What is being asked: Rewrite every row below, changing "screenshot" to "screen capture" and keeping all other text the same. Leave the pictures out of your version.

Given information:
--- Start ---

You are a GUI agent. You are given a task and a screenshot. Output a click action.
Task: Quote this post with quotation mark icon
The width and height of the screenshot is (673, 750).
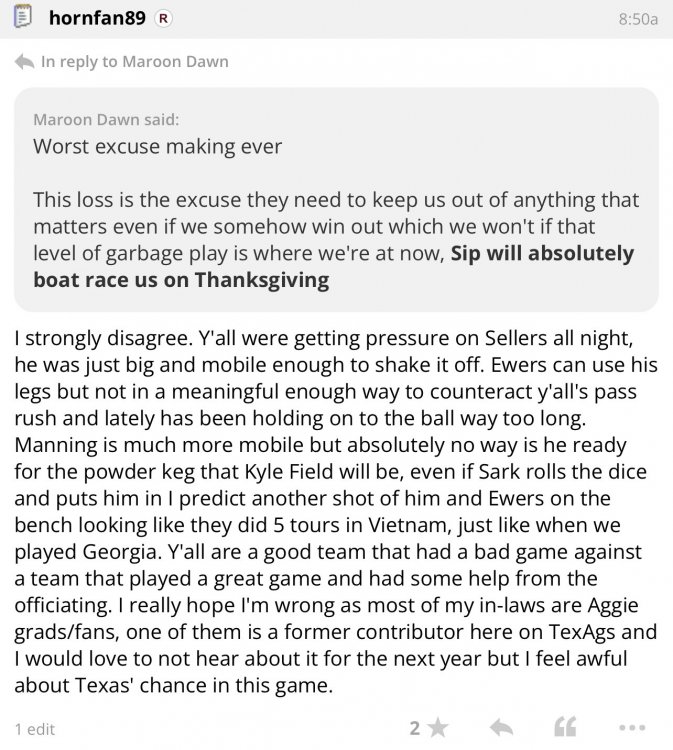pos(565,729)
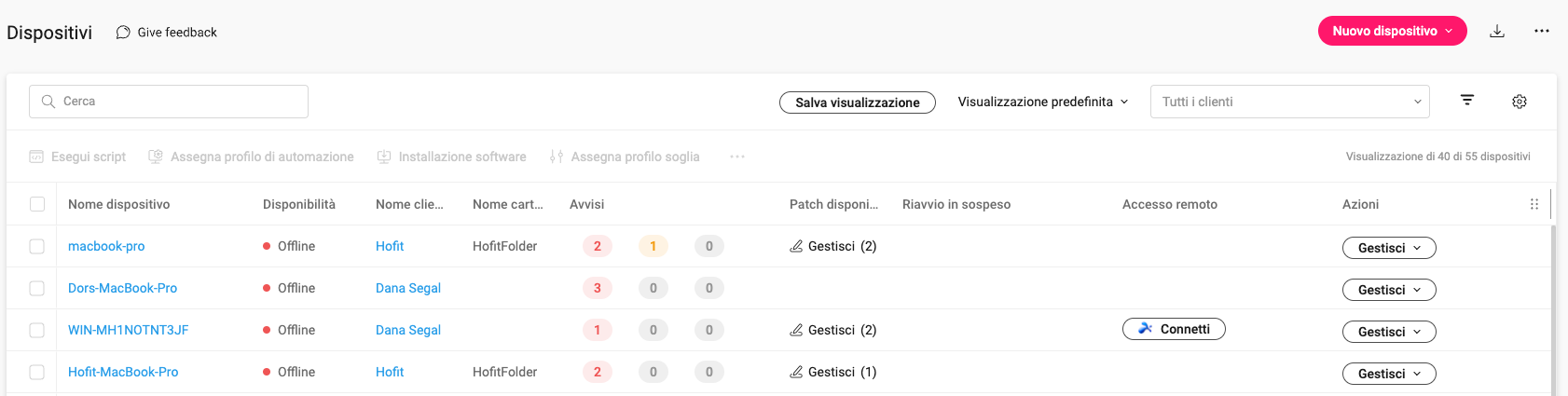Screen dimensions: 1568x396
Task: Show more bulk actions ellipsis
Action: 737,157
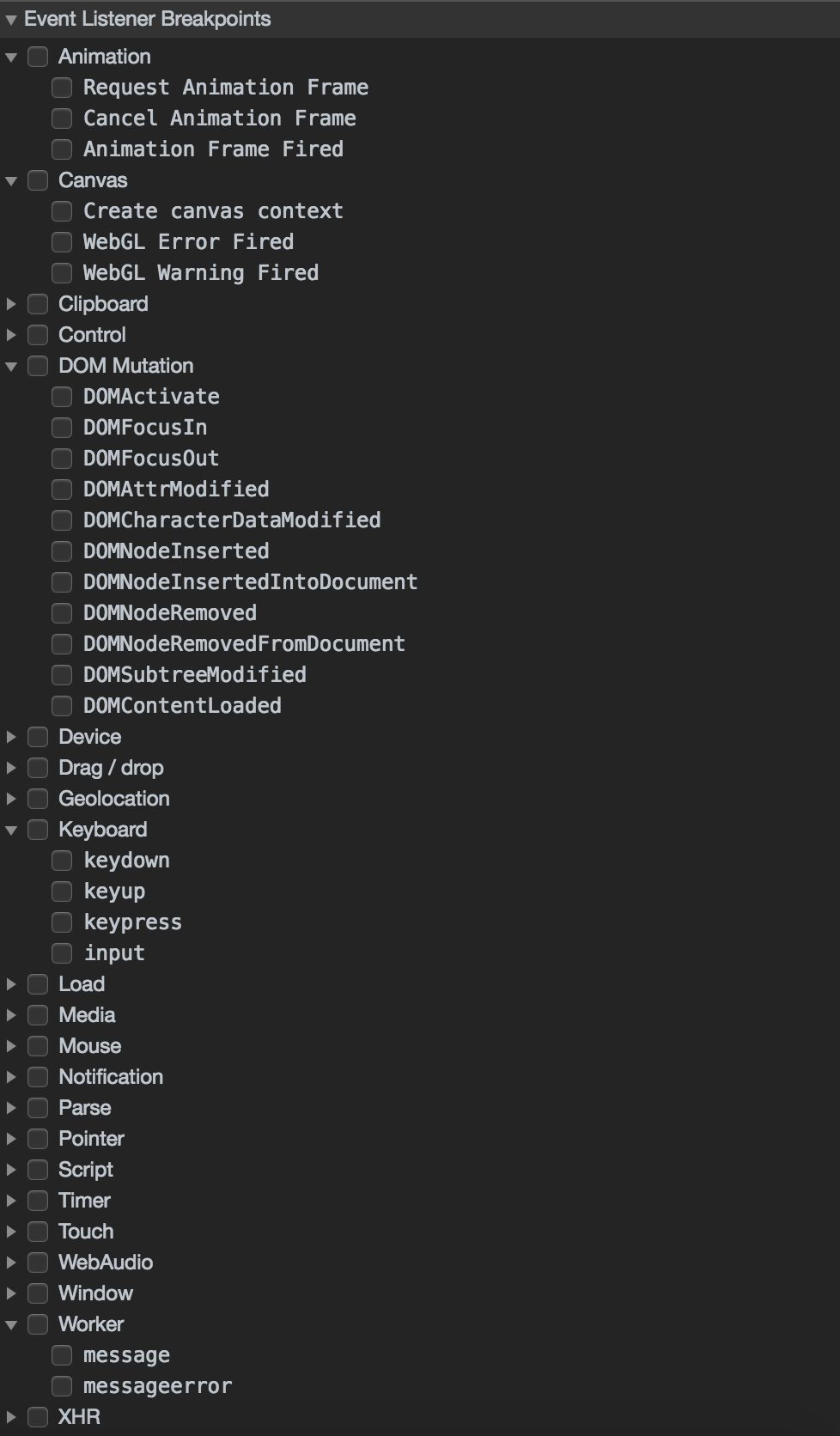Collapse the Keyboard category arrow

11,830
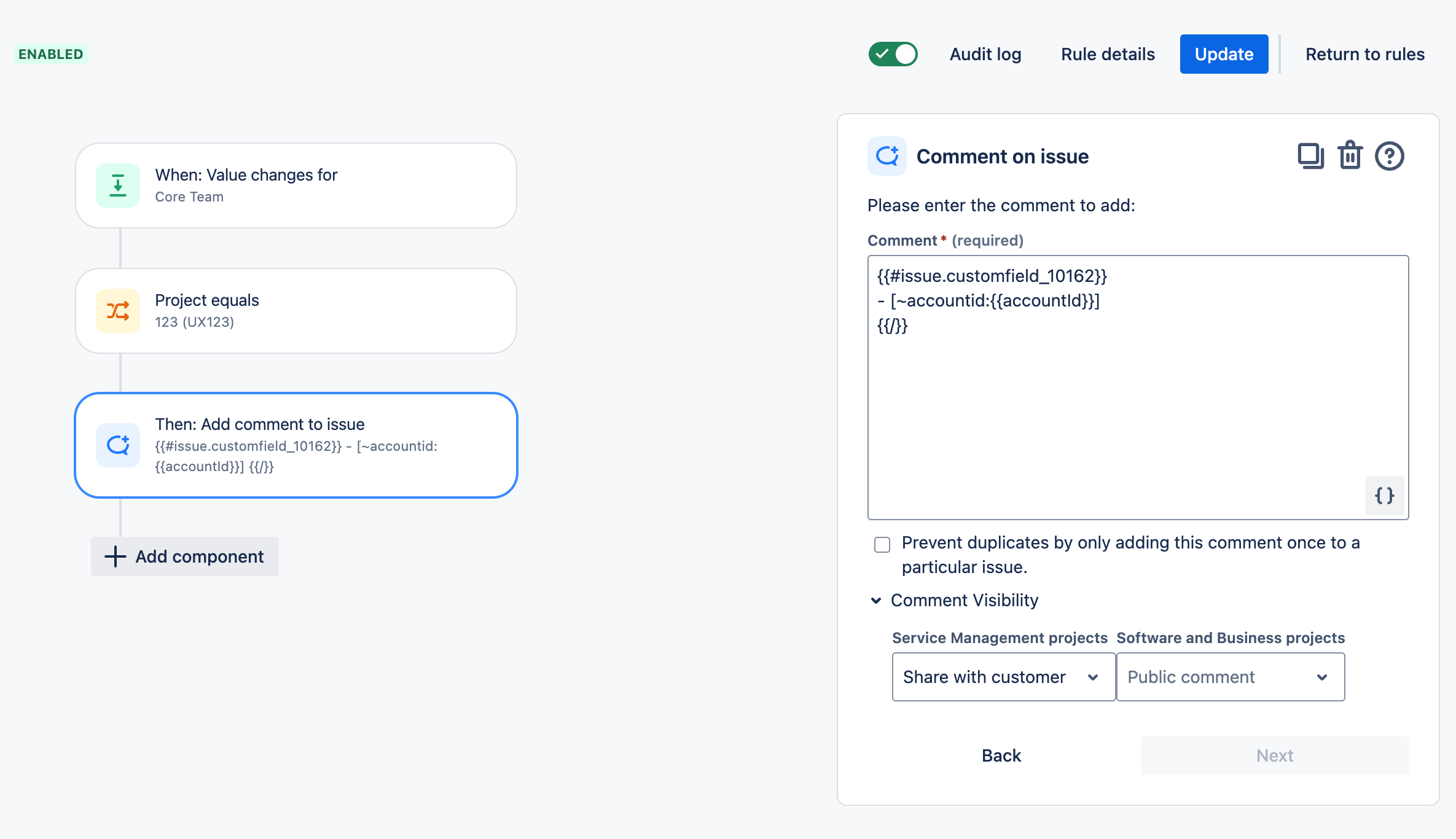
Task: Click the orange Project equals condition icon
Action: click(x=118, y=311)
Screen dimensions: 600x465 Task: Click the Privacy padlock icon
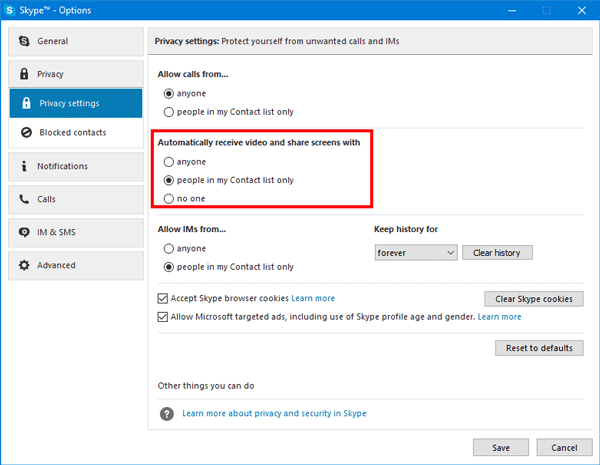click(x=24, y=74)
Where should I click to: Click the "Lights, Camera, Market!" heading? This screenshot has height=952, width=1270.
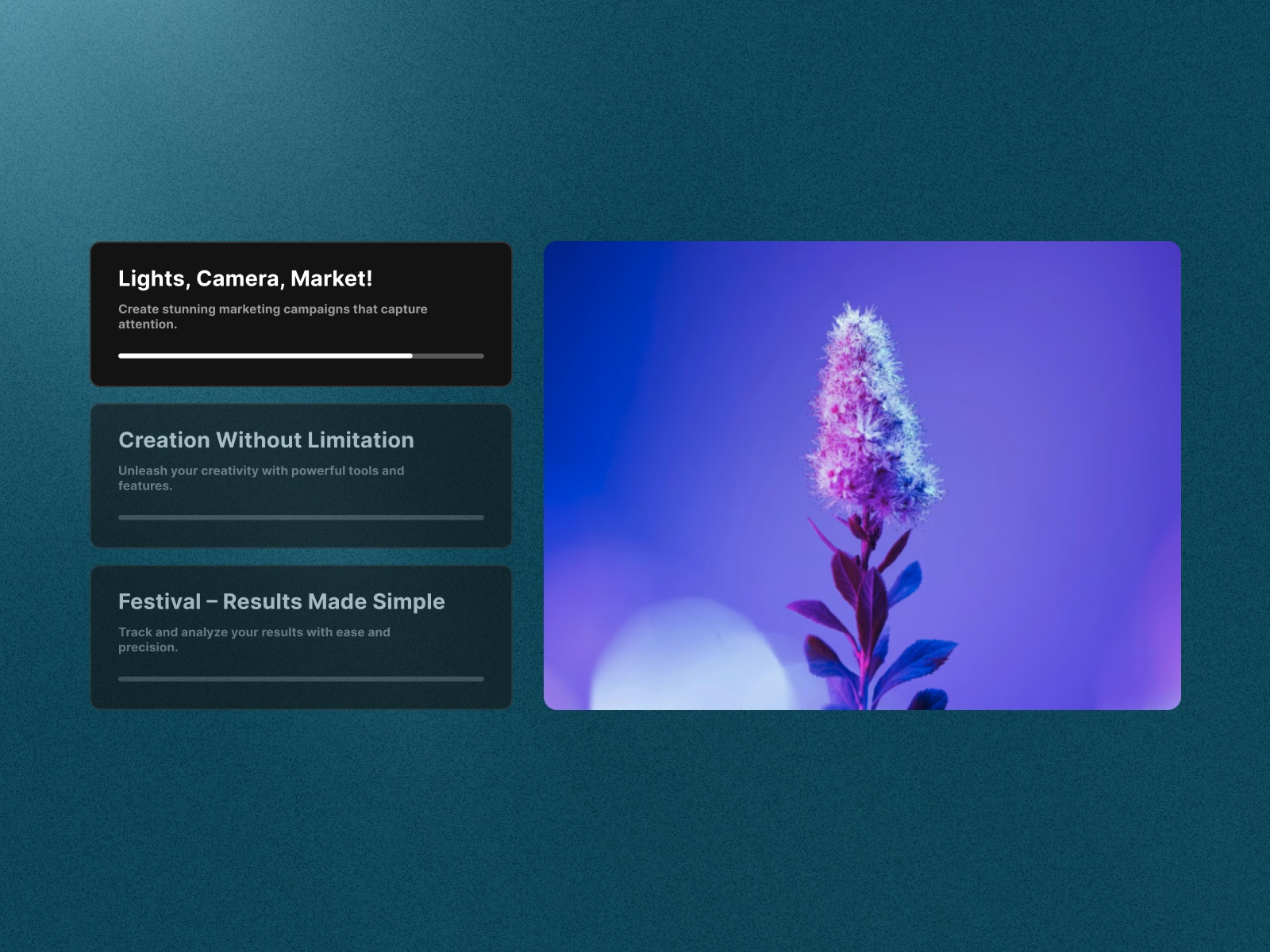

--- End ---

Answer for this exercise:
You are a GUI agent. You are given a task and a screen capture. Output a click action.
Task: Quote this post with quotation mark icon
The width and height of the screen capture is (673, 750).
pos(565,729)
Screen dimensions: 1568x396
Task: Show more bulk actions ellipsis
Action: 737,157
Collapse the Keyboard category arrow

11,830
Task: Click the orange Project equals condition icon
Action: click(x=118, y=311)
Screen dimensions: 600x465 Task: Click the Privacy padlock icon
click(x=24, y=74)
Where should I click to: Click the "Lights, Camera, Market!" heading? This screen capture has height=952, width=1270.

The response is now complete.